◆ DIRECTIONS ◆
Look through the records below, and copy out every line that holds the string "computer".

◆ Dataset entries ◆
┄┄┄┄┄┄
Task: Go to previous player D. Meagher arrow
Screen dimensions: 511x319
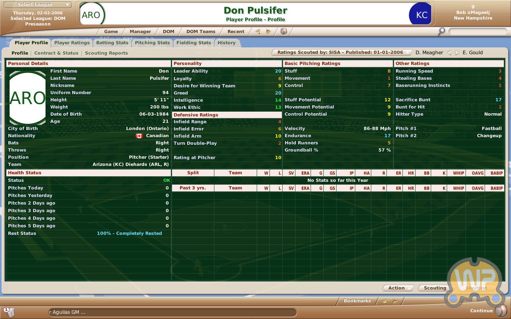Action: [449, 53]
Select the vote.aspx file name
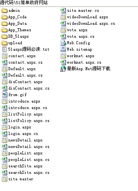The image size is (138, 191). (x=77, y=30)
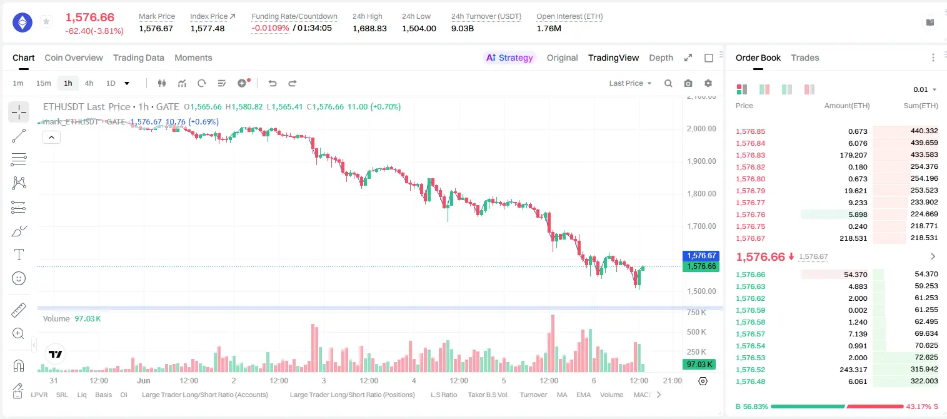Screen dimensions: 947x419
Task: Click the chart search magnifier icon
Action: tap(668, 83)
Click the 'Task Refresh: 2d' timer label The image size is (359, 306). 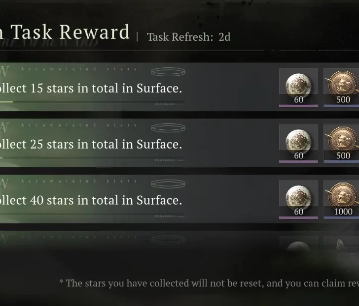point(188,37)
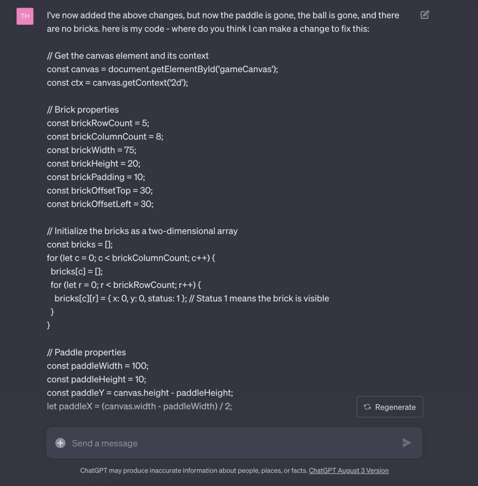This screenshot has height=486, width=478.
Task: Click the disclaimer text about inaccurate information
Action: (x=194, y=470)
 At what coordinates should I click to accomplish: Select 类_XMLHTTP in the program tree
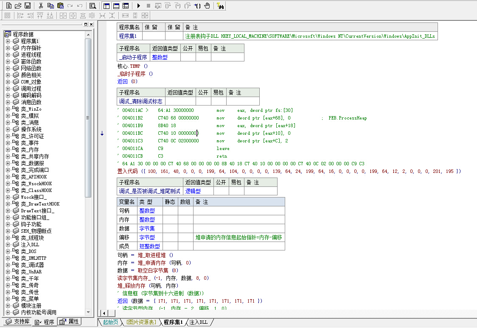pos(34,258)
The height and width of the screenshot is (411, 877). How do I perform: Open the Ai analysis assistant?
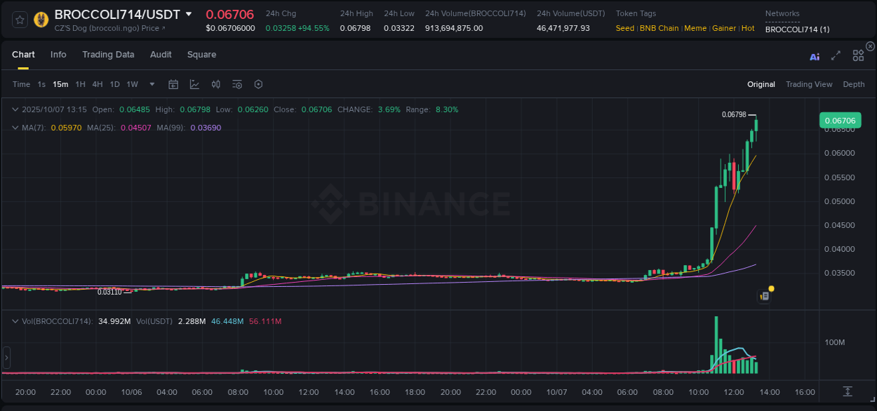pos(815,55)
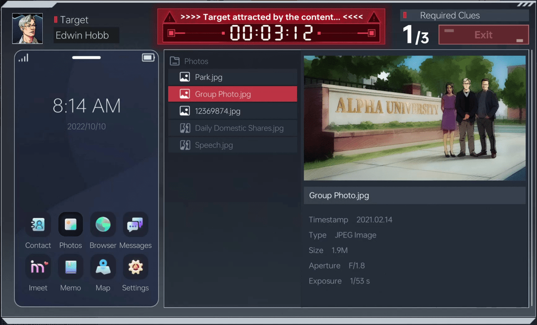Screen dimensions: 537x325
Task: Click Edwin Hobb's target portrait
Action: point(28,28)
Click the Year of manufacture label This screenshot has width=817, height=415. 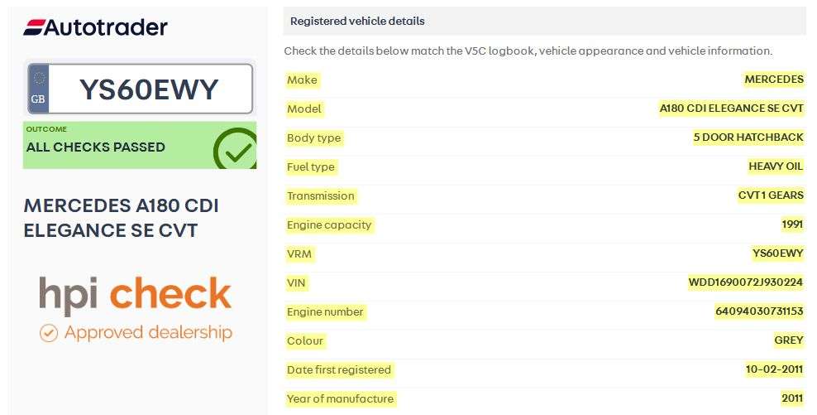[340, 398]
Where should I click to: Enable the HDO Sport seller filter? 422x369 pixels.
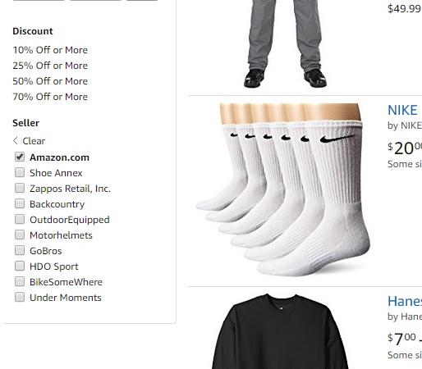20,266
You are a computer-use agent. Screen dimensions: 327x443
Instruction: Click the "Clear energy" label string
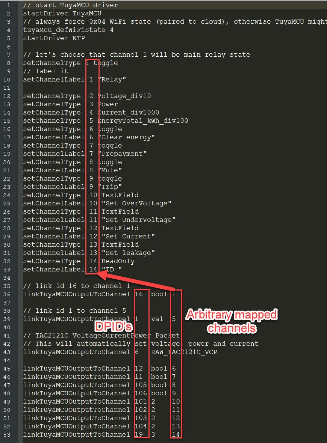pyautogui.click(x=126, y=137)
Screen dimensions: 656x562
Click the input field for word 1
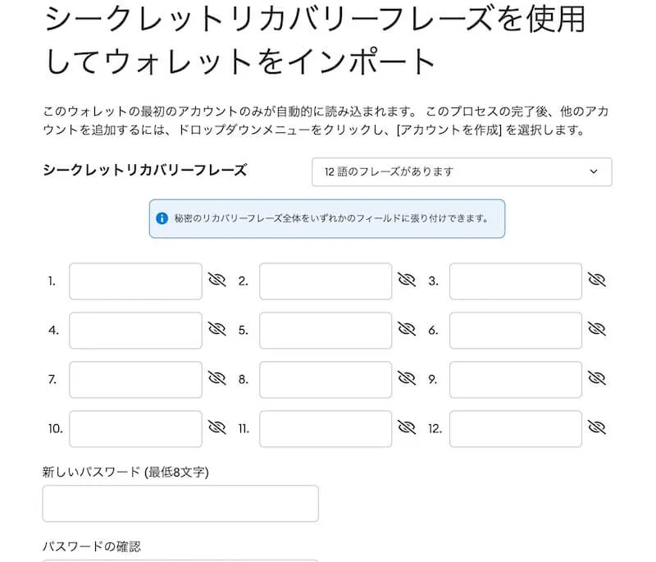135,281
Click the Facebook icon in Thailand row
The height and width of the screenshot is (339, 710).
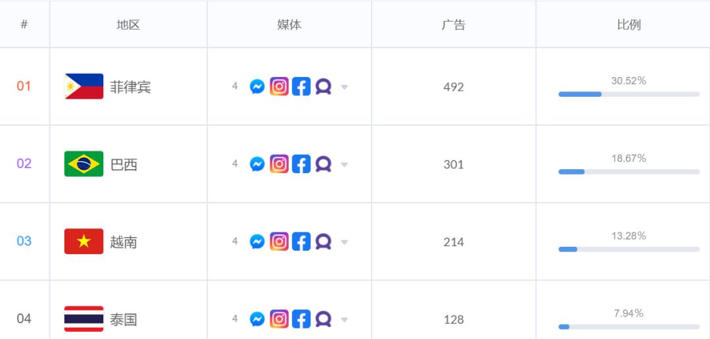tap(301, 319)
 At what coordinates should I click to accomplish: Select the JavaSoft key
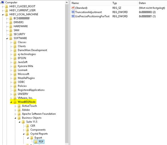click(23, 62)
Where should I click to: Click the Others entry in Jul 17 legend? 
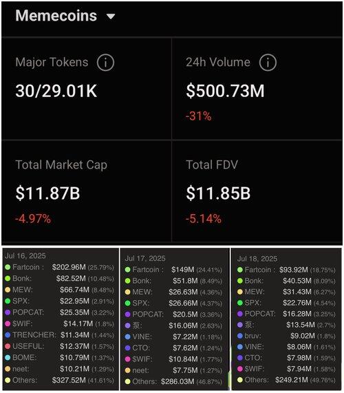coord(173,381)
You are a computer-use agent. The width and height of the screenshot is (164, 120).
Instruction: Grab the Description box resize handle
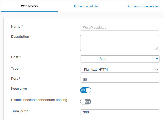tap(157, 49)
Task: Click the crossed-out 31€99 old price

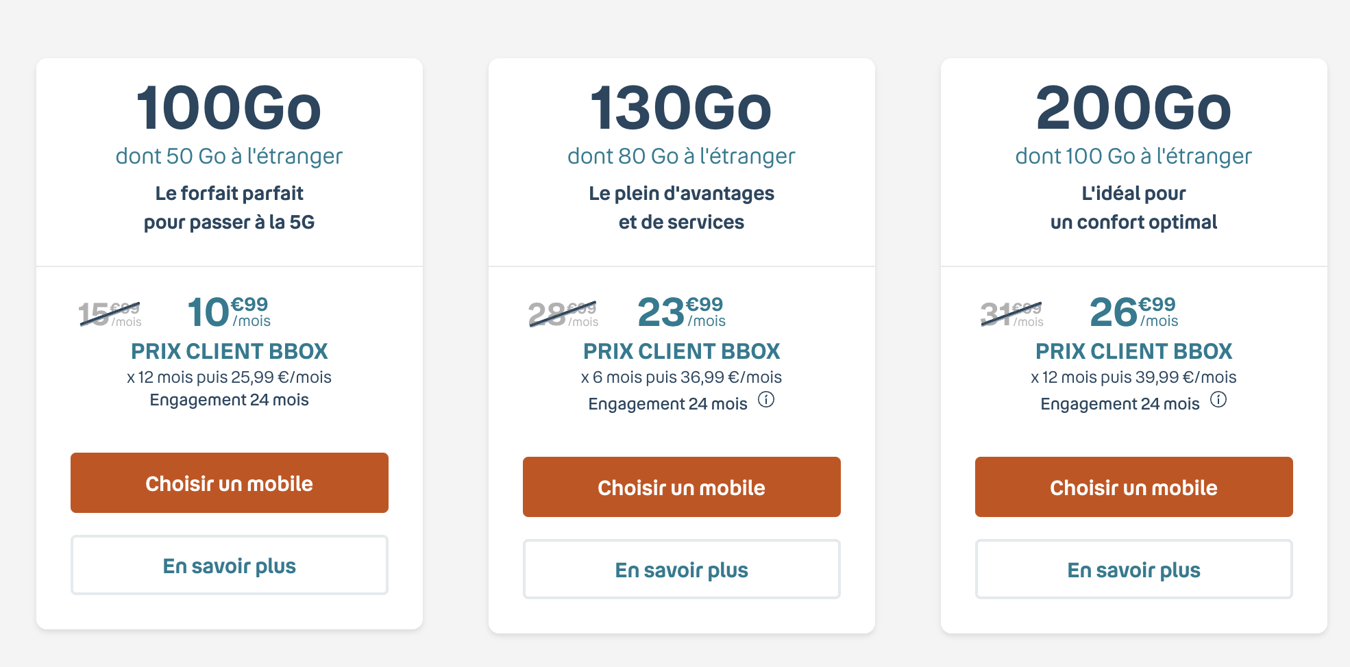Action: (x=1012, y=314)
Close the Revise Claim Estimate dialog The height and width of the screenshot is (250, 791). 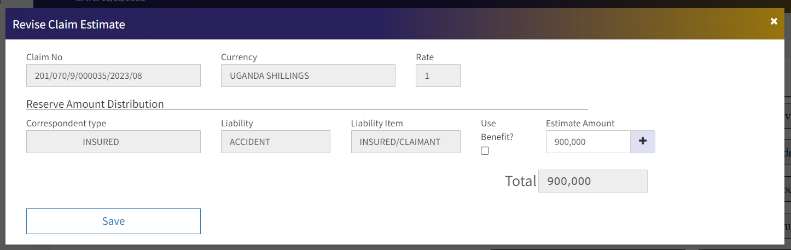[773, 21]
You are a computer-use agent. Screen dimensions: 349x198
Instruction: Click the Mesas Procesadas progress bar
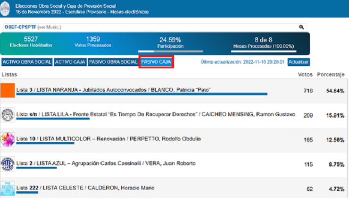click(263, 50)
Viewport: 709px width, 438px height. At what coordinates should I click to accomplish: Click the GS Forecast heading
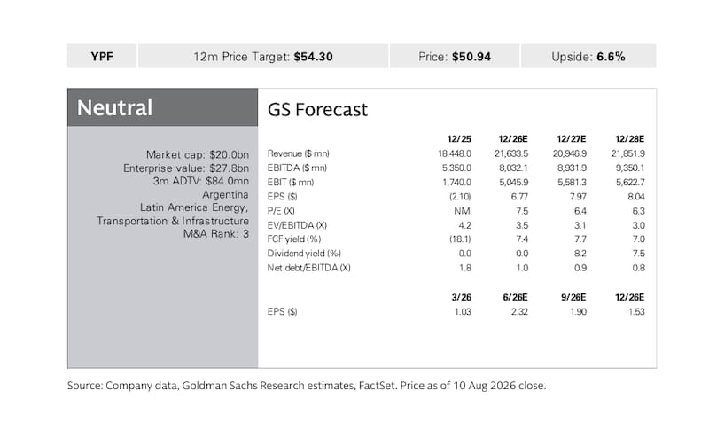point(317,110)
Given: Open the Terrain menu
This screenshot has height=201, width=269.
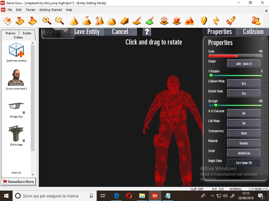Looking at the screenshot, I should 30,10.
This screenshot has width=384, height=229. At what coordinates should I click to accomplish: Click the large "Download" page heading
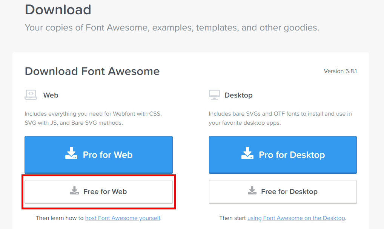coord(58,10)
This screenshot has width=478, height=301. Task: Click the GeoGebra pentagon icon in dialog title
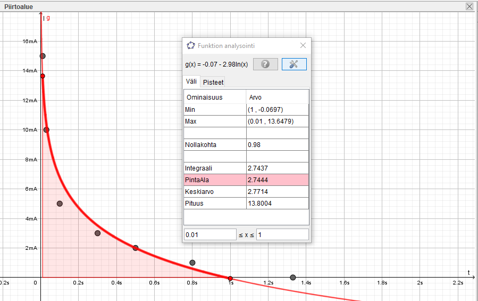tap(191, 46)
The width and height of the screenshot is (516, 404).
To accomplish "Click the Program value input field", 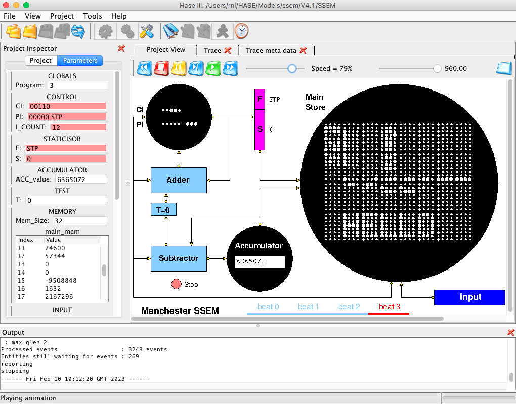I will pyautogui.click(x=77, y=85).
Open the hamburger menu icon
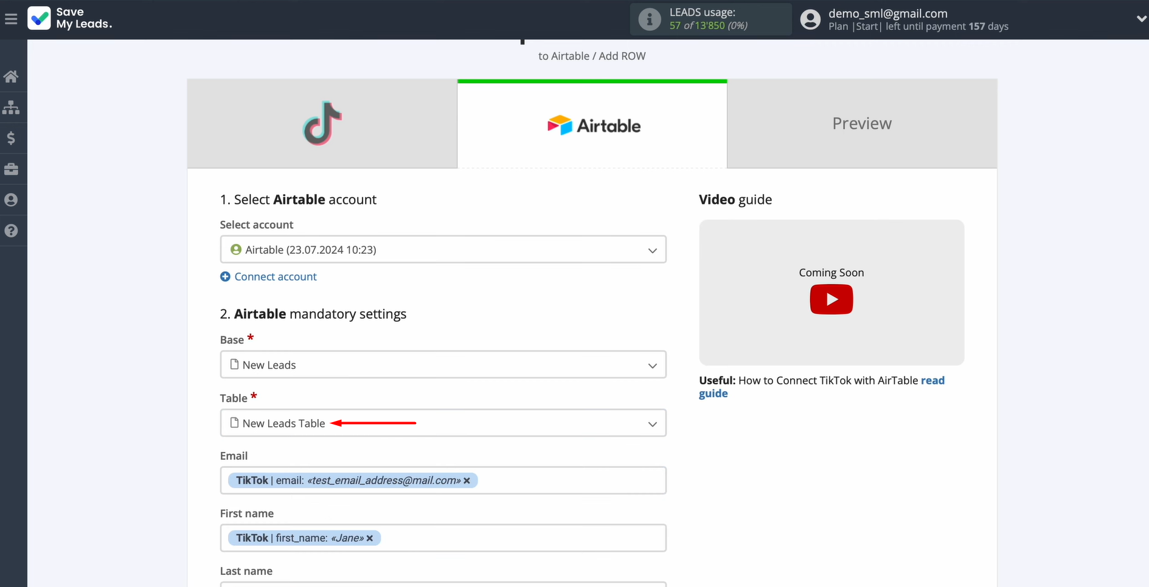1149x587 pixels. pos(11,19)
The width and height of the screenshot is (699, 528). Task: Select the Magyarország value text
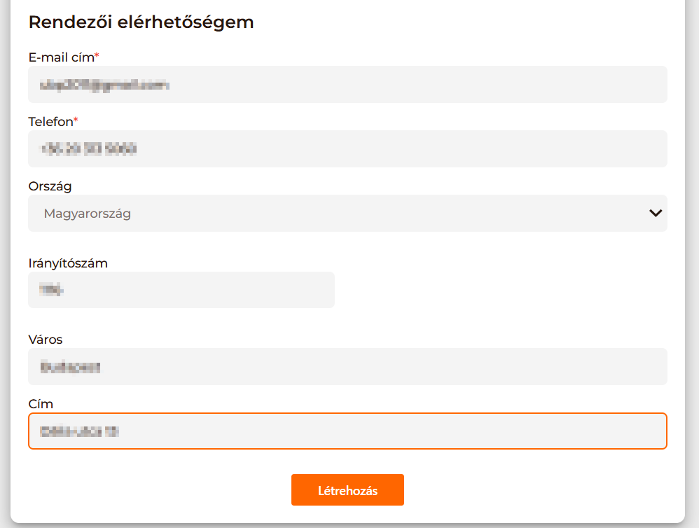(88, 214)
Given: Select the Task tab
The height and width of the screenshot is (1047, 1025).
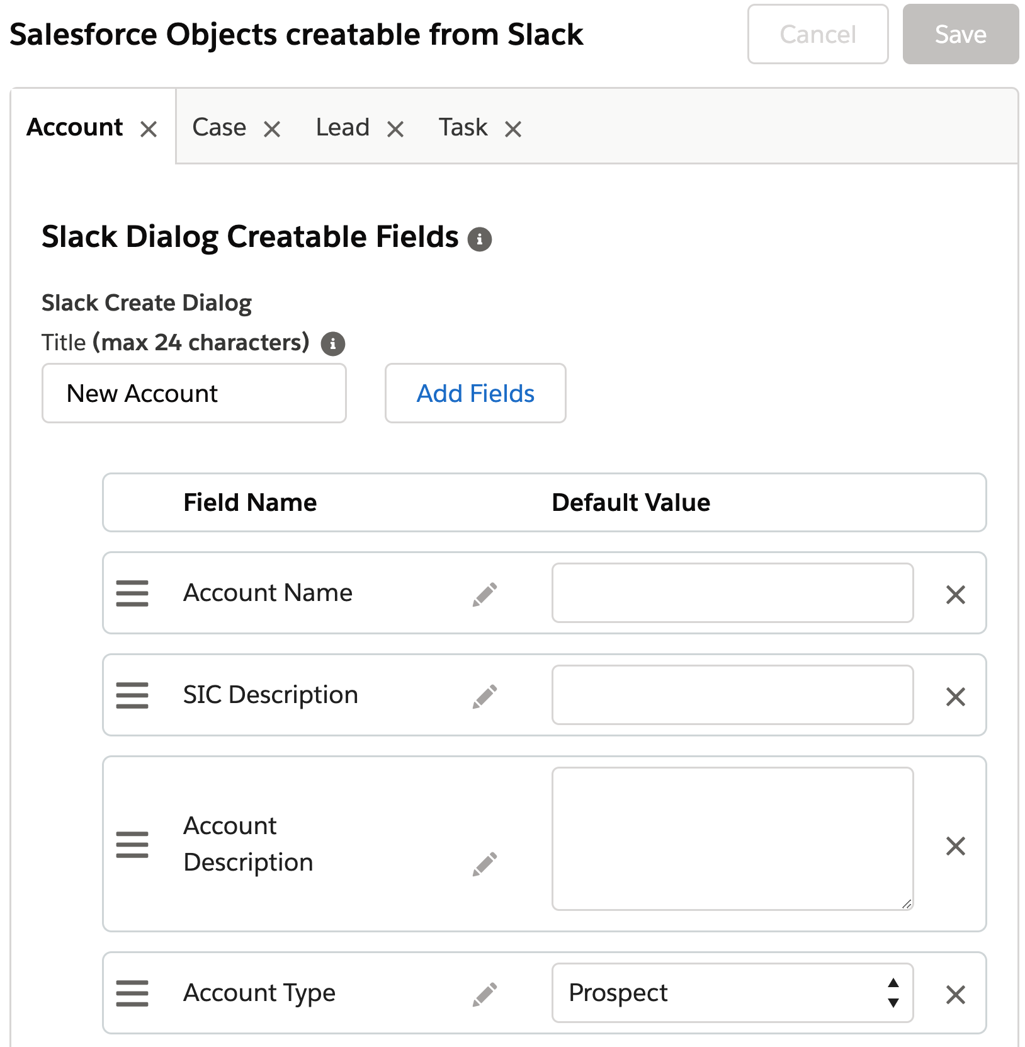Looking at the screenshot, I should tap(463, 127).
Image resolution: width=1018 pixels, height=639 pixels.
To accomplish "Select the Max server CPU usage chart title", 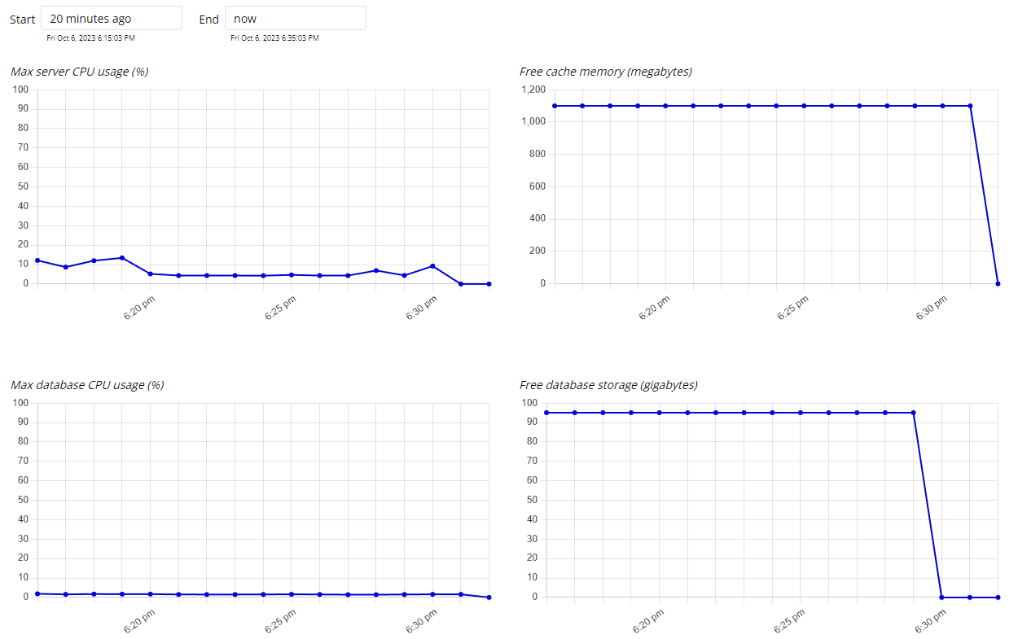I will coord(80,72).
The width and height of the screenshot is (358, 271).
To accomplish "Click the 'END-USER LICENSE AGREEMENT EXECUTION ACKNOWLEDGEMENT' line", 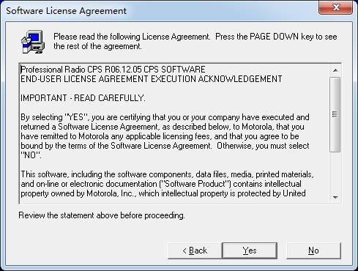I will coord(152,79).
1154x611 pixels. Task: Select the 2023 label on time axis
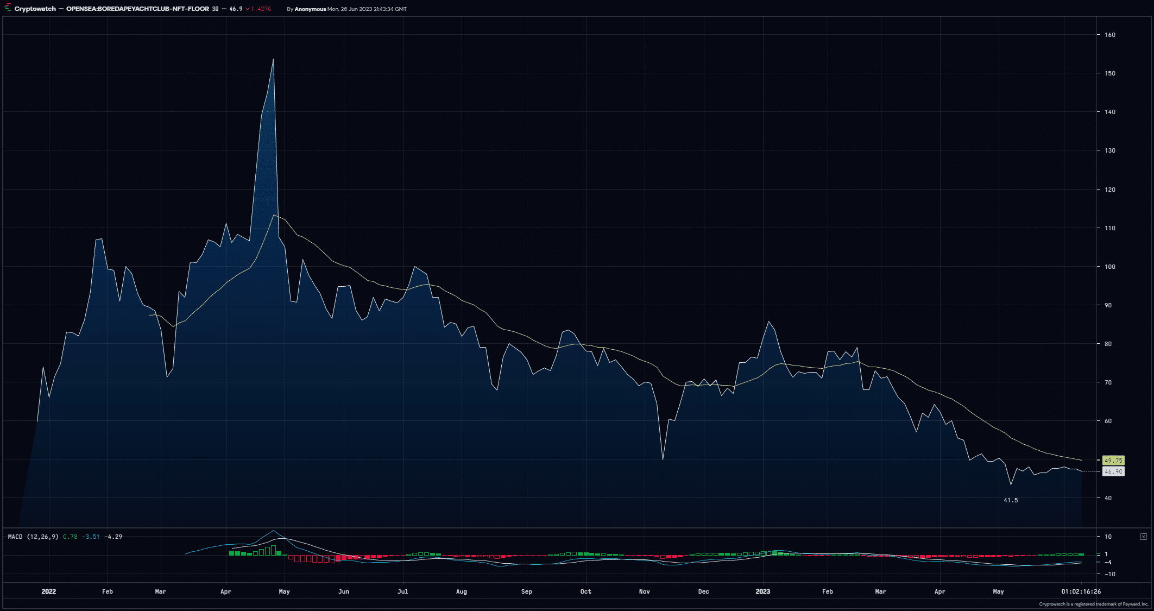[x=762, y=591]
┄┄┄┄┄┄
◆ EXERCISE RESULT ◆
You are a computer-use agent. Screen dimensions: 327x443
You are a computer-use agent. The width and height of the screenshot is (164, 120).
You are a computer-use agent. Screen dimensions: 349x198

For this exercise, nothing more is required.